The Curious Case Of Benjamin Button by F. Scott Fitzgerald, 1922

The magic trick:

An imaginative premise

Benjamin Button – a name that has become so ingrained in our modern mainstream culture that it transcends the original short story. Brad Pitt probably has a lot to do with that, but the strength of the concept is the biggest hook.

The story itself? Meh. It’s simply not that good. Certainly, you’d think a writer of Fitzgerald’s caliber – even at the age of 26 – could have done far more with the idea than the tepid bio-sketch we get here. It never really digs beneath the surface of the issues it addresses. Fitzgerald falls back on his standby themes: the pressures of social norms, the importance of financial success and the power plays between men and women. He never seems comfortable, or even all that interested, when the story stretches him into new subject matter.
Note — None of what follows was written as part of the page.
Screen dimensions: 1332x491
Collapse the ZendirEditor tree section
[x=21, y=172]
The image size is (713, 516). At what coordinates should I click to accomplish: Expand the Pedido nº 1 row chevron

But never mind. It’s a great idea – the man who ages backward. Never dismiss the power of a great idea. And that’s quite a trick on Fitzgerald’s part.

The selection:

In 1880 Benjamin Button was twenty years old, and he signalized his
birthday by going to work for his father in Roger Button & Co.,
Wholesale Hardware. It was in that same year that he began “going out
socially”–that is, his father insisted on taking him to several
fashionable dances. Roger Button was now fifty, and he and his son
were more and more companionable–in fact, since Benjamin had ceased
to dye his hair (which was still grayish) they appeared about the same
age, and could have passed for brothers.


What do you think about this story? As always, join the conversation in the comments section below, on SSMT Facebook or on Twitter @ShortStoryMT.


2 thoughts on “‘The Curious Case Of Benjamin Button’ by F. Scott Fitzgerald

  1. As much as I enjoy Fitzgerald, “meh” is as good a term as any to use for this story. I thought the story was too short and the movie too long.

    • It’s weird, right? It seems like he had an idea strong enough to sustain a novel, but he kind of just threw it away on a nothing story.